I’m a bit concerned about how folks are talking about this whole “client of the parser API can specify the top level op to use” API. This seems quite useful to me (as well as the “fill in this block with any ops you parse”) API for things where you want to work with MLIR fragments and some other use cases.

However, I’m concerned that people will start using this and expecting some IR to always have a specific top level op. This makes the .mlir file context sensitive. What does:

a.op() : () -> ()
b.op() : () -> ()

mean? Is this two ops in a mlir::ModuleOp, or is this something else? If it is something else, what does this mean for virtually every tool (mlir-opt/translate/reduce/… etc) that use the parser? Are they now contextually sensitive and do they get command line options to control what sort of op to parse into? This seems like it will turn into a mess that unravels many of the benefits of having a well defined and self contained IR.

I’d personally much rather have a simpler thing: outside the fancy use cases, we always have a consistent top level operation (e.g. mlir::TopLevelOp), and that op can only appear at the top level (checked by its verifier hook). The asmparser/printer would then special case it: elide it when printing when it has no attributes, synthesize it when not present.
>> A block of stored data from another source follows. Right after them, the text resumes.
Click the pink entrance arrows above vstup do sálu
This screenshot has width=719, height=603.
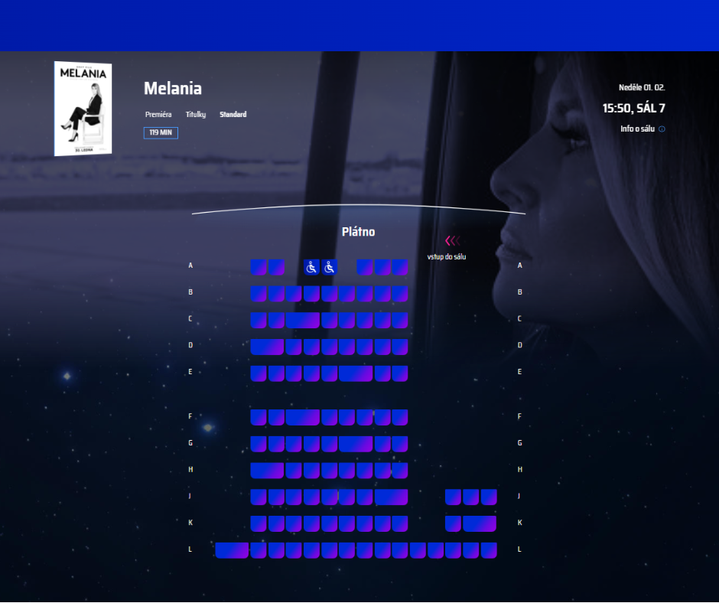(452, 241)
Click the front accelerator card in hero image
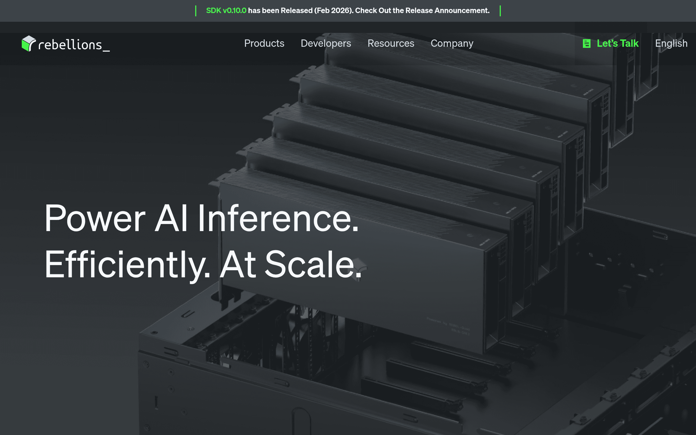Image resolution: width=696 pixels, height=435 pixels. [x=360, y=259]
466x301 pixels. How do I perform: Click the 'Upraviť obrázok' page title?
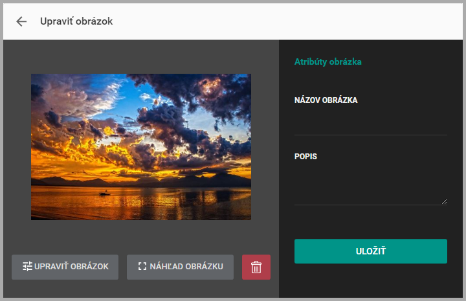click(76, 21)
I think this will keep a lot of consistency.

I think the flip side of that is that we really should have an llvm.module etc.

-Chris

I think that is a reasonable pov. It’s a bit hard to see right now because the existing ModuleOp is doing double duty as both a top level structural component and the semantic root for a lot of dialects which don’t bring their own (ie. There should be an llvm.module as you point out). I don’t think there is a problem with MLIR having a ModuleOp for folks that want something and don’t care – but it should probably be explicitly used. Whereas the (new?) TopLevelOp is implied and non optional.

Fixing this will not be a small change.

+1 Chris. I think that really gets to the heart of it: what is the top-level production of the grammar of a .mlir file? And I think we want it to be top-level ::= operation* (with some random attribute/type alias stuff thrown in). And the semantics of parsing an MLIR file is that the 0+ operations that are parsed at the top level go into an mlir::TopLevelOp.
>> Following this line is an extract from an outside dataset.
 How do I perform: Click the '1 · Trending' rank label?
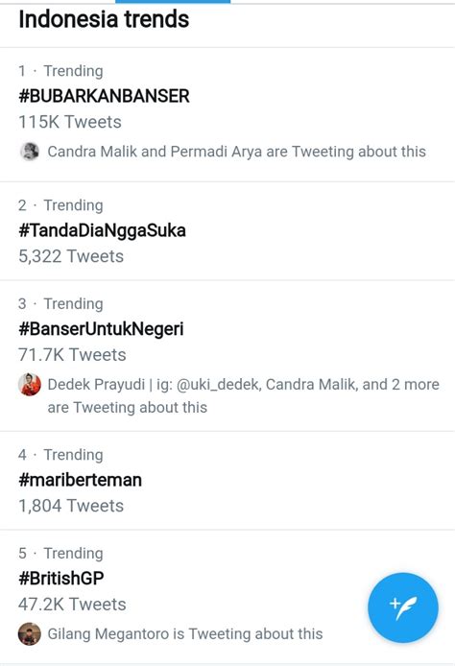(x=60, y=71)
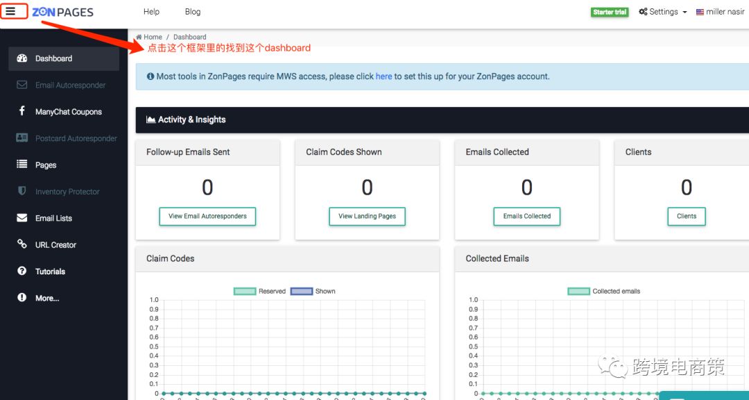The image size is (749, 400).
Task: Click the 'here' MWS access link
Action: pyautogui.click(x=384, y=76)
And then separate from the parsing grammar issue, yes, trying to get the ecosystem to use custom “module” types for their semantically-charged compilation units is a good general direction too.

@clattner it seems to me that what you’re describing here is rooted into an assumption: that we have to make it valid / allow to have multiple top-level operations in a .mlir file. However this is just a choice that we can balance against everything else, there is nothing fundamental here.

We could just reject this as invalid textual IR:

a.op() : () -> ()
b.op() : () -> ()

The printer would always never produces this anyway, we’re accepting this form only for the sake of simplifying test case writing (I am unaware of any real use for this otherwise), but is it really worth it?
Instead we can require the user to write:

my.module {

a.op() : () -> ()
b.op() : () -> ()

}

Which makes it totally unambiguous, and always parses and round-trips the same way. This matches also the IR produced by MLIR.

We can also add a TopLevelOp that is always the root of the IR, but that seems like orthogonal: we’d likely want to have a module (or a custom dialect container) inside the TopLevelOp anyway, and I’d be wary of allowing the TopLevelOp to do more than allowing a single top-level module-like/container op there.

1 Like

Yes I agree with you Mehdi, that’s another good way to solve the problem, and that would be a much more conceptually clean model.

The only downside I see is that effectively every file would have a redundant x.y { ... } wrapped around it, which should really force an extra level of (pointless) indented. However, we can solve that by nuking the indent at the top level explicitly.